De regreso, un michoacano nos llevó en un mini-compacto que apenas y podía subir una de las empinadas; dos tuvimos que bajarnos para que casi nos atropellara y subiera la calle. Por entre las encerradas nos despedimos de ese México bronco, el que es una imagen viva entre quienes creen que el DF es un lugar inseguro y violento. Pero esta noche no. La luz de las estrellas, las que nacen en la Nebulosa de Orión, guiaba nuestro camino de regreso al Metro. Pasamos a dejar a Fer a su casa y quedando 15 minutos para las 12, corrimos a la estación más cercana, ya no Tezonco sino Periférico Oriente. Casi no nos dejan pasar cuando llegamos después de la medianoche; casi no nos dejan subir cuando abordamos el último tren; casi no iba gente en el vagón; y casi no regresamos a casa.



En el ir y venir de la vida, lo cotidiano a veces pierde el carácter de forzado, y remitiéndome a la novela que ahora leo: su peso.
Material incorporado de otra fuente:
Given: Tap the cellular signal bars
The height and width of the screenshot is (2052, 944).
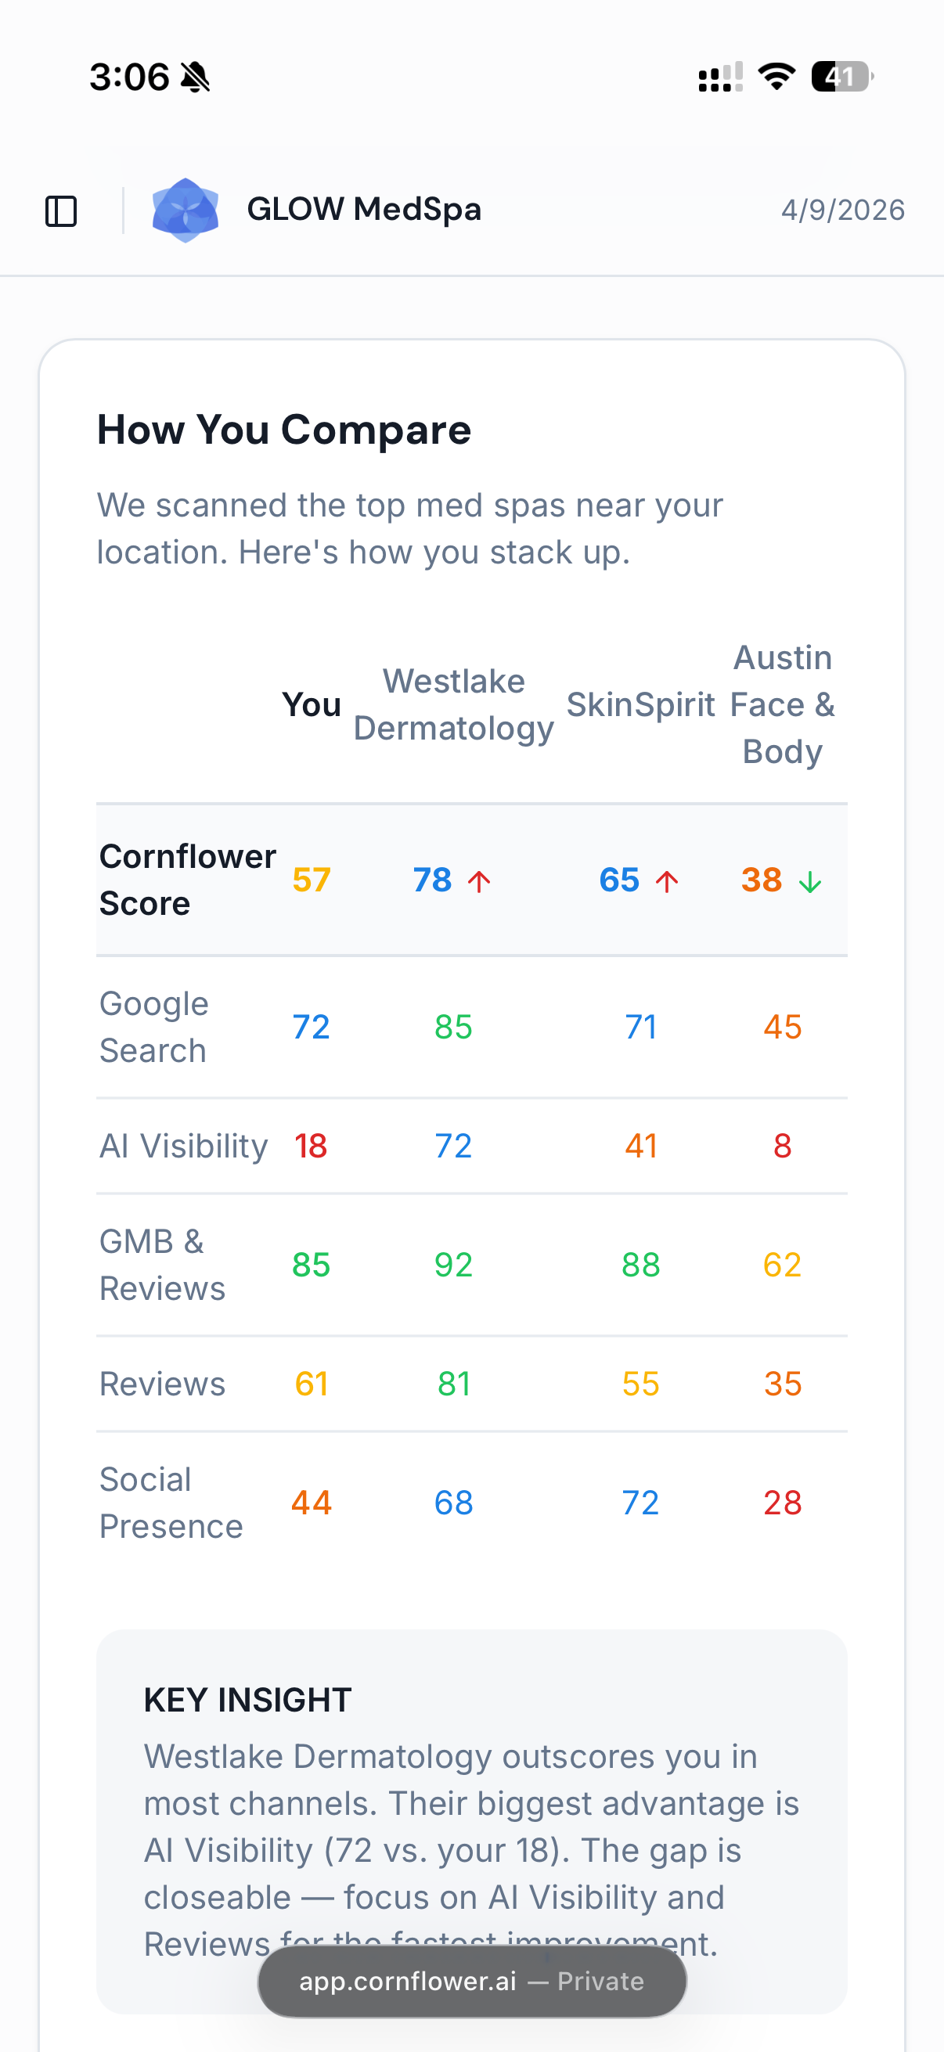Looking at the screenshot, I should 720,77.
Cuando tienes amigos verdaderos, el impuesto más forzoso es, en realidad, la puerta a una aventura inolvidable. No sé qué hubiera pasado si ellos no me acompañasen. Pero estoy seguro que eso no sucedió. Lo que vale es haberlo vivido juntos. Porque a veces lo más difícil es en verdad lo más gratificante, incluso en otra galaxia.